• [Task instructions]
Reproduce word for word the part of the mailing-list reply on bursty ZFS writes below that begins at the words "yeah, iirc the" and stops after "be proved wrong.".

• [Text passage]
-- Opening Marker --

Re: [zfs-discuss] Bursty writes - why?

2010-10-12 Thread Saxon, Will
 

 -Original Message-
 From: zfs-discuss-boun...@opensolaris.org 
 [mailto:zfs-discuss-boun...@opensolaris.org] On Behalf Of Miles Nordin
 Sent: Tuesday, October 12, 2010 5:15 PM
 To: zfs-discuss@opensolaris.org
 Subject: Re: [zfs-discuss] Bursty writes - why?
 
  en == Eff Norwood sm...@jsvp.com writes:
 
 en We also tried SSDs as the ZIL which worked ok until they got
 en full, then performance tanked. As I have posted before, SSDs
 en as your ZIL - don't do it!
 
 yeah, iirc the thread went back and forth between you and I for a few
 days, something like this,
 
 you: SSD's work fine at first, then slow down, see this anandtech
  article.  We got bit by this.
 
 me:  That article is two years old.  Read this other article which is
  one year old and explains the problem is fixed if you 
 buy current gen2
  intel or sandforce-based SSD.
 
 you: Well absent test results from you I think we will just have to
  continue believing that all SSD's gradually slow down like I
  said, though I would love to be proved wrong.
 
 me:  You haven't provided any test results yourself nor even said what
  drive you're using.  We've both just cited anandtech, and my
  citation's newer than yours.
 
 you: I welcome further tests that prove the DDRDrive is not the only
  suitable ZIL, but absent these tests we have to assume I'm right
  that it is.

-- Closing Marker --

• [Information given]

-- Opening Marker --

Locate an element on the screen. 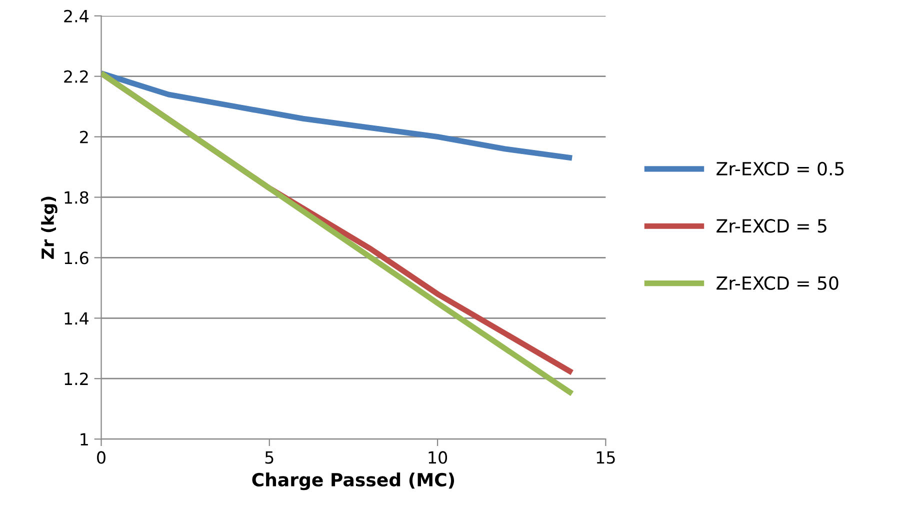 This screenshot has height=529, width=904. x-axis-title: Charge Passed (MC) is located at coordinates (353, 481).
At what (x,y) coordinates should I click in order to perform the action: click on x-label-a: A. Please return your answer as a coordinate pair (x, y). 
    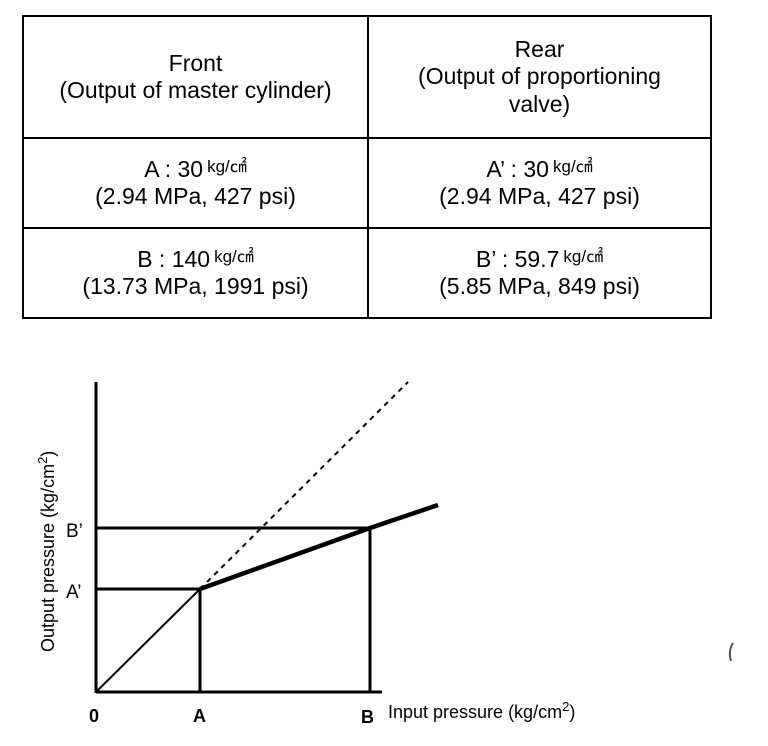
    Looking at the image, I should click on (200, 716).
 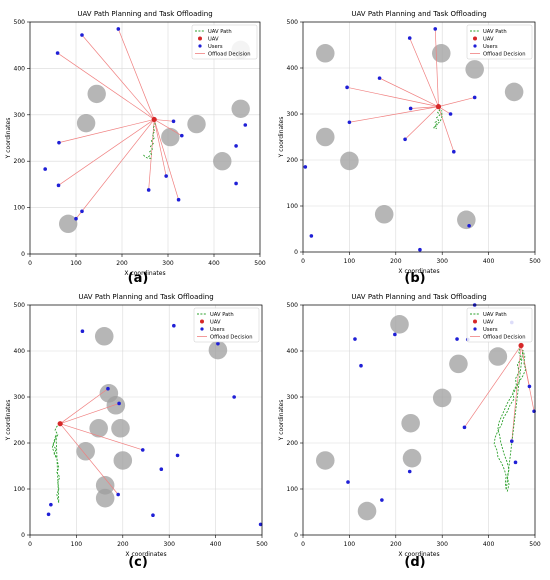 What do you see at coordinates (144, 14) in the screenshot?
I see `chart-title: UAV Path Planning and Task Offloading` at bounding box center [144, 14].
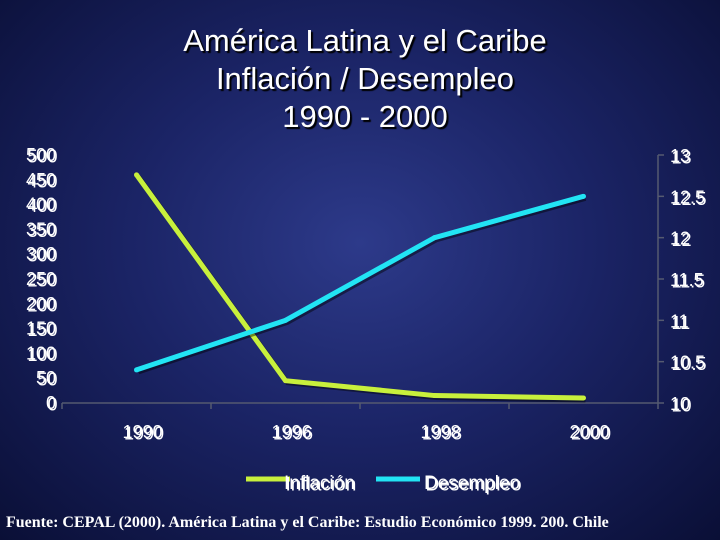  I want to click on left-tick-label-shadow: 250, so click(42, 281).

-- Closing Marker --

• [Task answer]
yeah, iirc the thread went back and forth between you and I for a few
 days, something like this,
 
 you: SSD's work fine at first, then slow down, see this anandtech
  article.  We got bit by this.
 
 me:  That article is two years old.  Read this other article which is
  one year old and explains the problem is fixed if you 
 buy current gen2
  intel or sandforce-based SSD.
 
 you: Well absent test results from you I think we will just have to
  continue believing that all SSD's gradually slow down like I
  said, though I would love to be proved wrong.